Most people would agree that we are more than these bodies, that we have some sort of soul or spirit that enters the body at birth or conception and then lives on after the body is dead. Even though we believe we have a soul or spirit that is eternal, within the busyness of our lives, we forget it quite readily and get suckered into the belief that we are humans in bodies that will die one day. This causes all kinds of fear and stress, but we are not aware enough to be able to pinpoint it to this forgetfulness of belief. We get so busy with mundane life that we don’t notice that we’ve forgotten the most important truth of all: our truest self is this soul or Spirit that is eternal and can never be harmed by anything of this world.
As we move through life, we begin to identify our notion of self solely with the human experience of the body and the ego-self that we are building, rather than this eternal soul or Spirit that is our true self. We limit our identity to the impermanence of the body. The body is simply an instrument that we use in this life to experience the world, not something we are meant to misidentify ourselves with, yet the development of the ego-self makes it easy for this to happen.
At some point, most of us look up in life and wonder what in the hell happened to us. We make the mistake here of simply attributing this life crisis—whenever it happens and no matter how many times it happens—to our childhood loss of innocence or another typical mid-life crisis. But the true crisis is simply that we forgot what all we really are as perfect creations of God. We are mistaking our true self with this ego-self that we have built, and we wonder why we are so unhappy.
Consciousness is what allows us to have this amazing human experience. However, this consciousness also allows us to create the ego-self which can begin limiting our consciousness and subsequently limiting our human experience. The third yoga sutra says, “When the mind has settled, we are established in our essential nature, which is unbounded consciousness.” (Shearer, 1982, 90) We experience unbounded consciousness as young children before the ego-self is fully constructed. We can also experience it again in adulthood in rare moments when the mind naturally settles, or through the practice of settling the mind through yoga. In unbounded consciousness we experience what yoga calls illumined mind in which the misidentification with ego-self is lifted and there is a sublime awareness of our true self. However, as long as we allow this ego-self to grow stronger and more distinct, we continue to limit our consciousness to this ego-self with all of its habits and patterns, but we are not consciously aware of what is happening.
All we know is that by the time we reach our teenage years most of us are experiencing suffering on many different levels. We are unaware that our experience of life is now being limited more and more by all the thoughts, beliefs and judgments that are now running rampant in our heads due to the more detailed development of this ego-self. We now easily mistake ourselves for this false ego-self, feel completely cut-off from our truest self, and we wonder why the teenage years are such a challenging time as a human being.

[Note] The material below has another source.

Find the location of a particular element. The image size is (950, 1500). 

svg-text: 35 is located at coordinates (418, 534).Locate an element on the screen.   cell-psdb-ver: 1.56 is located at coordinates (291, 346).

This loss of self reminds me of that sense of loss I felt when I realized that Santa Claus wasn’t real. I wanted to hold on to that magical belief as long as possible. When one of my best friends at the time told me that Santa wasn’t real, I couldn’t take it. “Your mom must be lying to you.”
I convinced myself and my best friend, albeit briefly, that her mom must be lying.
I’ll never forget walking into my parents’ study to ask them if it was true. Mom was sitting at her desk, paying bills, and Dad was next to her on his computer.
“Mom, is Santa Claus really real?” “Yes, Ginger.”
“Then why did Erin’s mom tell her he wasn’t real?”
As Mom started bullshitting about the spirit of Christmas, Dad was behind her, shaking his head that Santa wasn’t real.
After listening to Mom’s spiel, I asked, “So is he real or not?” “Yes.”
“Then why is Dad shaking his head no?”
Luckily for me, my dad realized that I was way too old to be believing and it couldn’t be good for my self-image at school.
I’m pretty sure every kid who ever believed in Santa remembers that achingly painful moment of discovering the truth. That magical yearly event turned into a cold, stark holiday by contrast, devoid of meaning and magic. I was still too young at that point to understand the most magical and meaningful symbolism of Christmas in terms of the birth of the Christ Mind and the generous spirit of St. Nick, despite the attempts made by my mom to explain them to me. All I cared about was that Santa and his magic reindeer weren’t landing on my rooftop ever again, and even worse, they never did.
To me, this complete and total letdown about Santa is such an obvious analogy to what most of us go through when the ego takes over and cuts us off from the remembrance of our true self and our underlying connection with each other and with God.
This began a crack in my perception of what was the truth and what was not. A crack that, as painful and baffling as it was at first, led me eventually to be able to have the wide-open mind necessary for the path I was to travel.